>>>

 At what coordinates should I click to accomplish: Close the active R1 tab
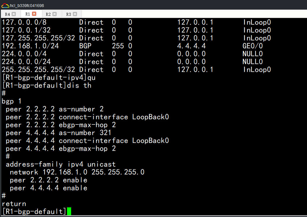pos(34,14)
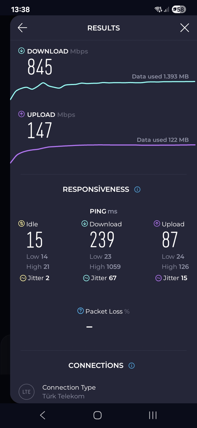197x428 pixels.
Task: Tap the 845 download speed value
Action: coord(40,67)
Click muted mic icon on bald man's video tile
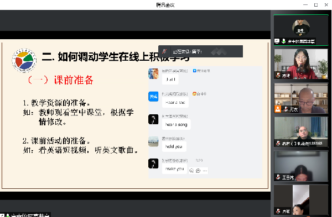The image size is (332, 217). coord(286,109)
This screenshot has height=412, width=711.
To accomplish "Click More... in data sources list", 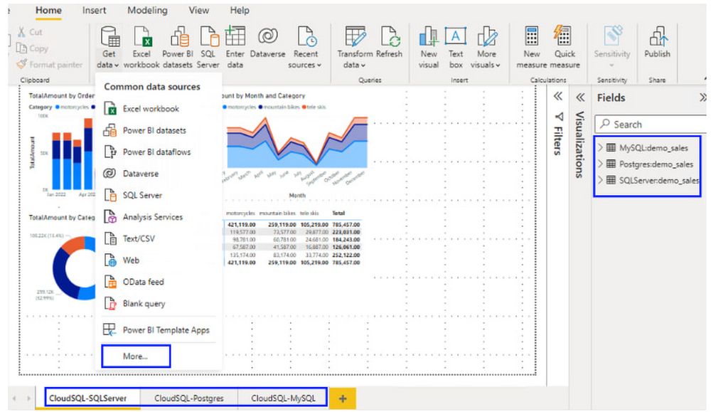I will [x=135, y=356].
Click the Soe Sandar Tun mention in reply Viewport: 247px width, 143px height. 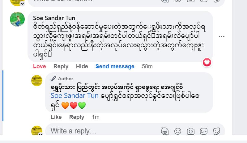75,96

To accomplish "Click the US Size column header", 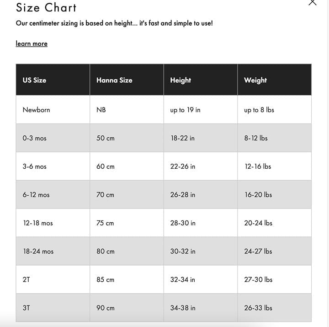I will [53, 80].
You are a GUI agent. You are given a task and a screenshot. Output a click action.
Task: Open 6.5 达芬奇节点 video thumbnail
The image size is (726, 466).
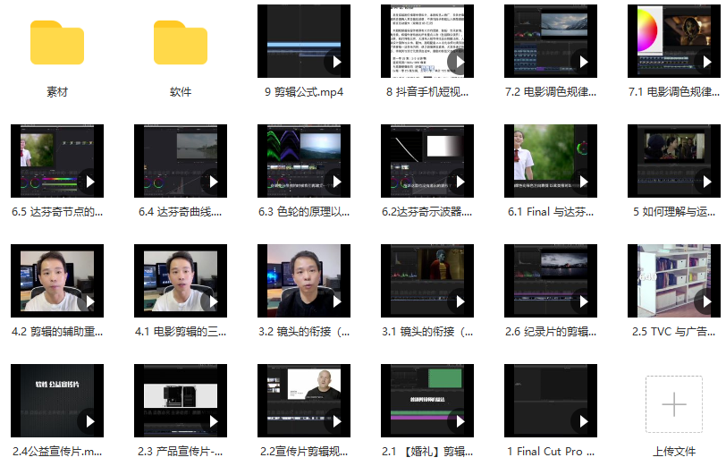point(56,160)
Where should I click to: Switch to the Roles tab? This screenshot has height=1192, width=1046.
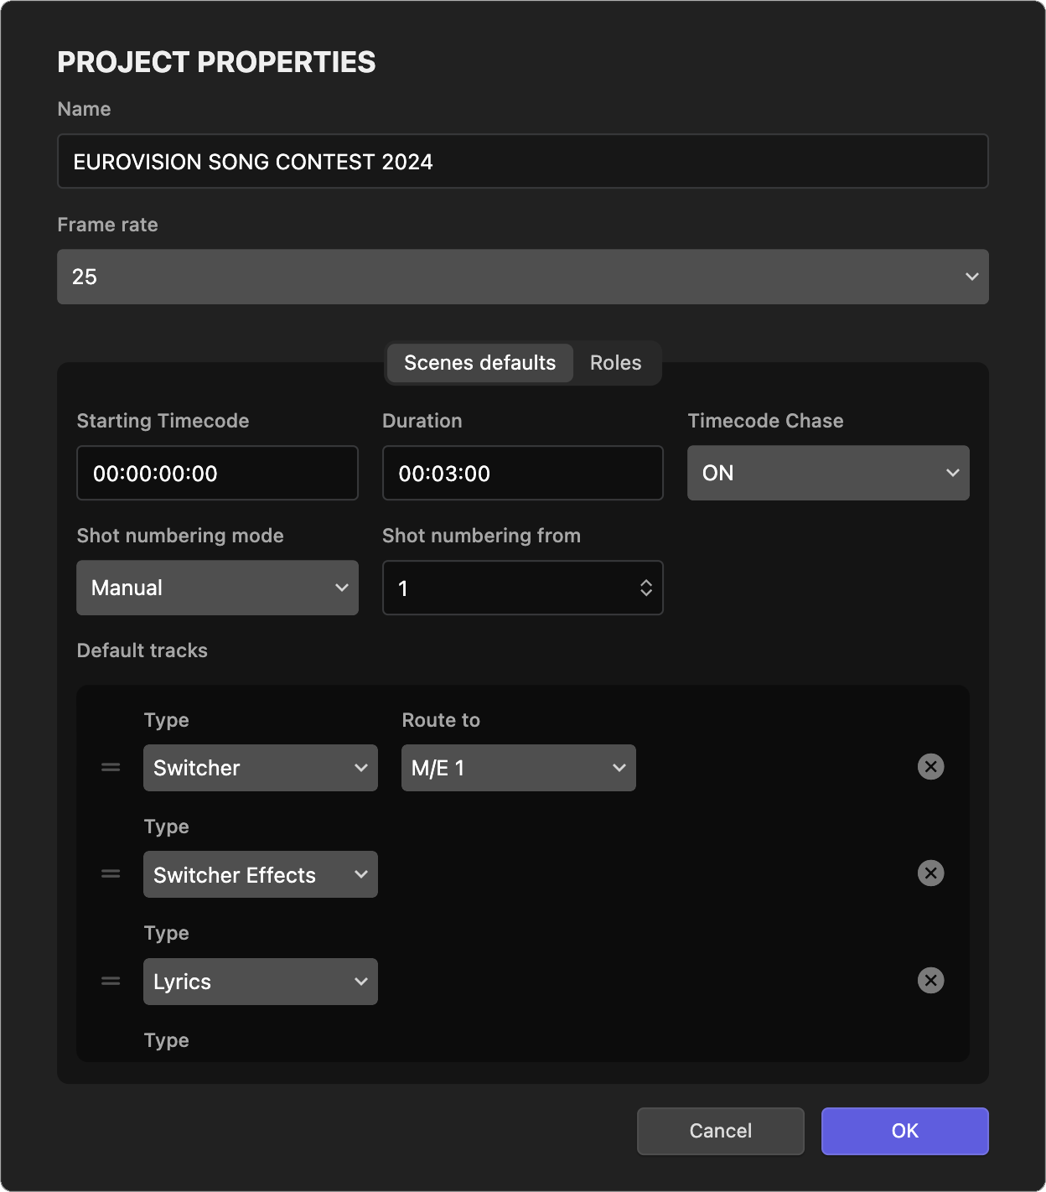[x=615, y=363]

<<<

--- TASK BRIEF ---
Set down exactly, and only, the lines from the one containing "The image size is (726, 466)." through the last line of the entries. Pictures do not belong in the copy.

--- ANSWER SECTION ---
The image size is (726, 466).
point(56,160)
Where should I click to: Switch to the Roles tab? This screenshot has height=1192, width=1046.
[x=615, y=363]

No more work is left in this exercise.